▸ What is being asked:
Begin at the line that contains "Given: Open the arrows tool dropdown arrow" and stop at the end of the data. Rewrite those lines with "dropdown" replaced by "drop-down", leaving everything else unchanged and the pictures out of the answer.

########

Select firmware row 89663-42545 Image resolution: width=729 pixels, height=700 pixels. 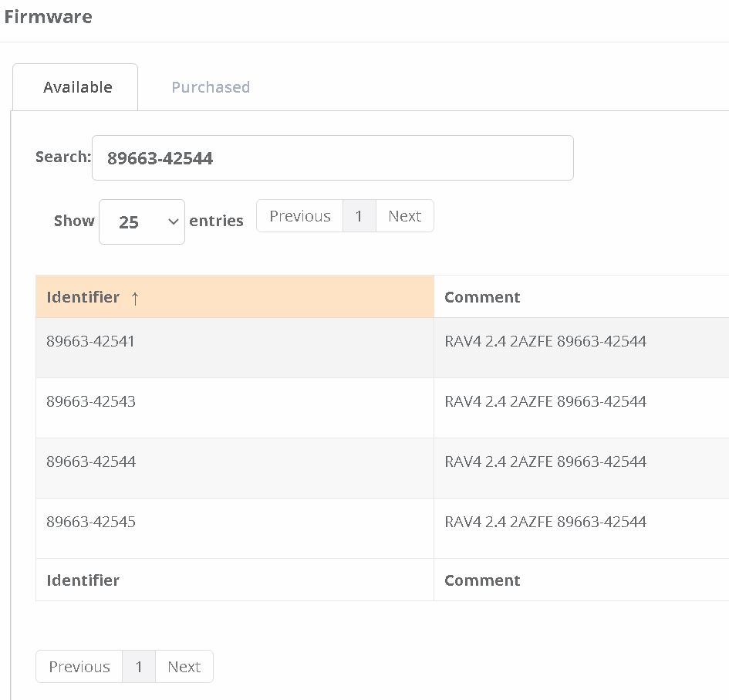pos(91,522)
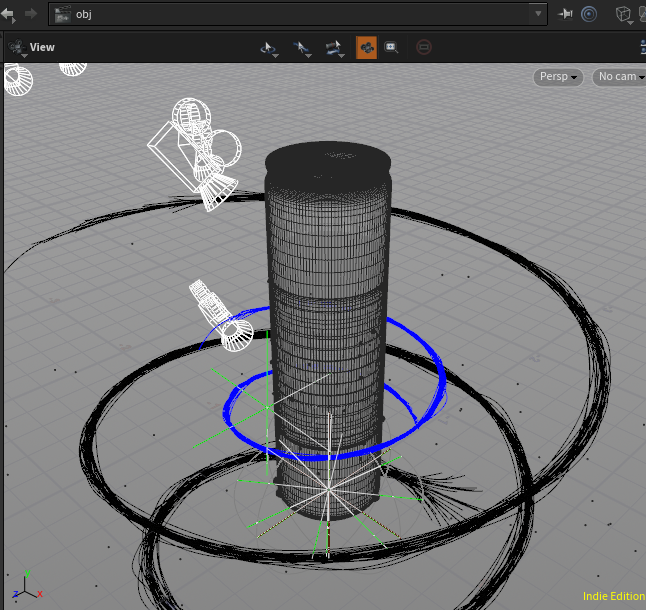Click the back navigation arrow
This screenshot has width=646, height=610.
[x=9, y=14]
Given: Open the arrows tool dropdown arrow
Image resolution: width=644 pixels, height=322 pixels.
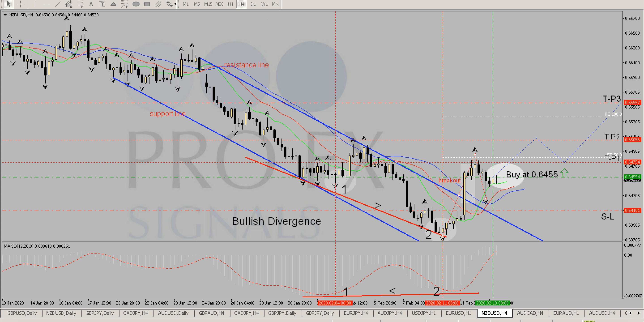Looking at the screenshot, I should (x=175, y=4).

########

▸ Full solution:
Given: Open the arrows tool drop-down arrow
Image resolution: width=644 pixels, height=322 pixels.
Looking at the screenshot, I should (x=175, y=4).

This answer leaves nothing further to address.